C' est déjà un "vieux" raid avec sa 16ème édition cette année, un raid avec une certaine réputation battie sur son coté convivial (equipe de 5 et organisation rodée ), et sa possible rudesse compte tenu de sa longueur et des conditions qu'on peut y rencontrer .
Sans avoir jamais cherché à y participer, je n'ai pas trop hésité quand Julien m'a appelé pour me proposer de joindre l'équipe qu'il était en train de monter. Son boulot de podologue lui permettant de rencontrer tout un tas de gens , il n'a pas eu de mal à trouver 4 "inconscients"; Valérie sa coéquipière sur les raids orientation, ils forment un duo de choc avec titre de champion de france en mixte, Johann, un kikoureur que j'avais rencontré sur la transju-trail avec Julien, Goran un coureur solide de l'association Run et Sens et moi -même.
Quand on a "signé", je venais de reprendre doucement l'entrainement après un gros break post-UTMB . 2 mois et demi pour se préparer, c'était peut-être un peu court mais j'avais dit oui.
Mais je ne pensais pas que cette période serait aussi calamiteuse . Après un début a peu près correcte, j'ai eu un méga coup de mou puis gastro début janvier suivie de douleurs au pied qui ont fait que je me suis très peu entrainé dans la dernière ligne droite. Les entrainements en commun m'avaient déjà mis la pression en voyant le fossé qui me séparait de mes coéquipiers, le manque de sorties m'a achevé.

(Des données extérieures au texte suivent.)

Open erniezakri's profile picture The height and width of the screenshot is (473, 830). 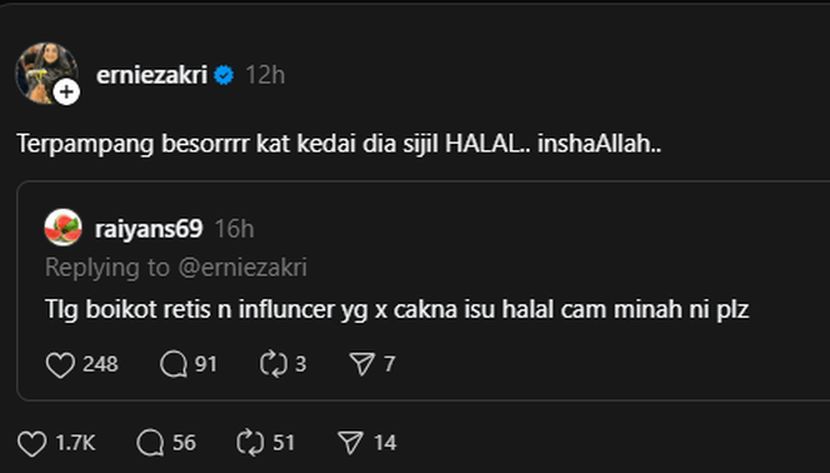[x=42, y=69]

Je suis donc parti très stressé par rapport à mon état de forme et au fait que j'allais certainement retarder l'équipe. Mais il fallait se concentrer et donner tout ce que je pouvais.
On est arrivé en avance à Bures sur Yvette, ce qui nous a permis de nous installer et de se préparer tranquillement . L'attente fut un peu moins longue pour julien qui connaissant des coureurs, a pu aller à la pêche aux renseignements. Il est entré dans le raid avant nous.
22h remise des cartes et du road book . On s'installe autour de la table pour commencer le report de postes . A la lecture du road-book, on s'aperçoit que deux coéquipiers peuvent réaliser le prologue , ce sont Valérie et Goran qui s'y collent?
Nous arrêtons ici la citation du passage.